TASK SET:
• 1. According to the abstract on Helicobacter pylori in Russian children, what was the overall prevalence of infection in 1995, and what was it ten years later?
• 2. Reproduce the passage of the H. pylori abstract between "PATIENTS AND METHODS" and "and family income.", inclusive.

SELECTED EXCERPT:
Dramatic changes in the prevalence of Helicobacter pylori infection during childhood: a 10-year follow-up study in Russia.J Pediatr Gastroenterol Nutr. 2007 Oct; 45(4):428-32.JP
The prevalence and rate of acquisition of Helicobacter pylori infection in children from developing countries is higher than in developed countries. This phenomenon has been related to differences in socioeconomic status, sanitation, and household hygiene. Russia is in the process of transforming from an underdeveloped to a developed country.
To examine the effect of recent improvements in standards of living on the prevalence of H pylori in Russian children.
PATIENTS AND METHODS
We conducted 2 cross-sectional studies among children in St Petersburg, Russia. The first study was conducted in 1995 and the second was conducted a decade later. H pylori status was evaluated by the same enzyme-linked immunoassay method for anti-H pylori immunoglobulin G. Demographic data were obtained from each individual, and socioeconomic class was assessed by the education level of the mother and family income.
In 1995 the overall prevalence of H pylori infection was 44%; 10 years later it had decreased to 13%. In both studies, the prevalence increased with age. In 1995 the prevalence was 30% among children younger than 5 years. A decade later the prevalence in the same age group was 2% (P = 0.001). The age-specific prevalence of H pylori infection increased significantly with age in both study periods. During 1995 the prevalence of the infection increased from 30% at age <5 years to 48% in the age group 15 to 19 years (P = 0.001). In the 2005 study the prevalence of the infection increased from 2% at age <5 years to 25% in the age group 15 to 19 years (P = 0.001). The crude and the age-adjusted odds ratio risk of infection in children showed an inverse correlation between the mothers' and fathers' educational levels and H pylori seropositivity (OR 1.8, 95% CI 1-3.2; P = 0.06). No associations were found between the prevalence of H pylori and any factor tested, including sex, type of dwelling, income, or the number of people living in the home.

GIVEN MATERIAL:
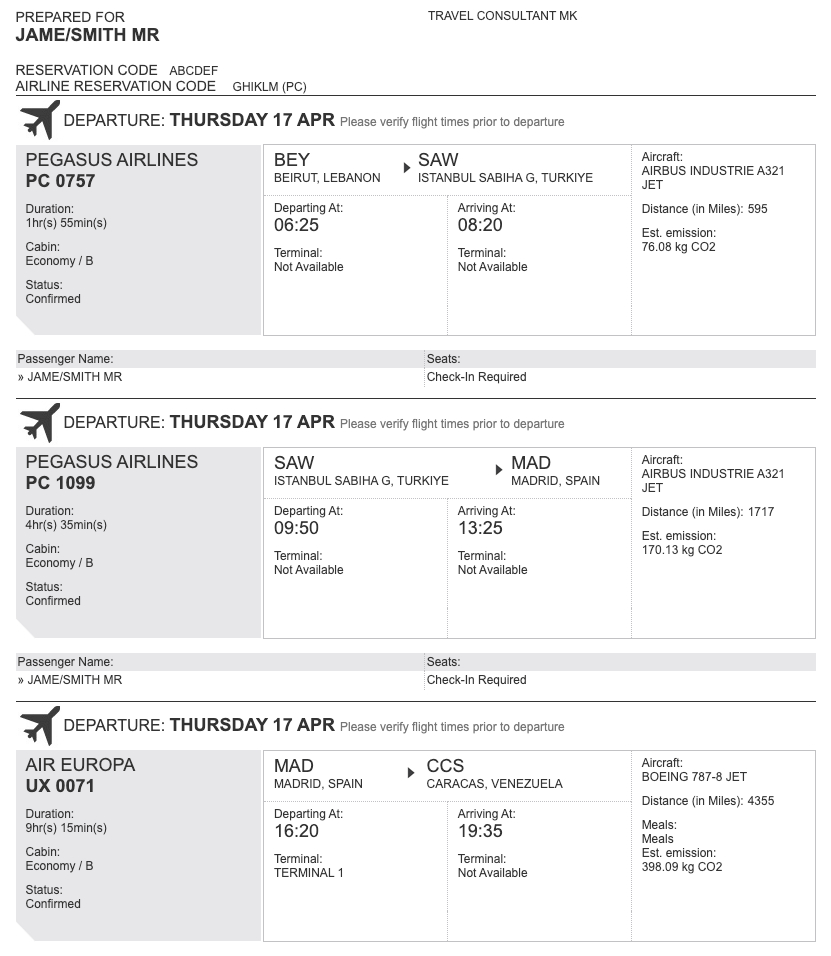
Task: Click the 13:25 arrival time
Action: [480, 528]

LIST OF SOLUTIONS:
• 1. It was 44% in 1995 and 13% ten years later.

• 2.
PATIENTS AND METHODS
We conducted 2 cross-sectional studies among children in St Petersburg, Russia. The first study was conducted in 1995 and the second was conducted a decade later. H pylori status was evaluated by the same enzyme-linked immunoassay method for anti-H pylori immunoglobulin G. Demographic data were obtained from each individual, and socioeconomic class was assessed by the education level of the mother and family income.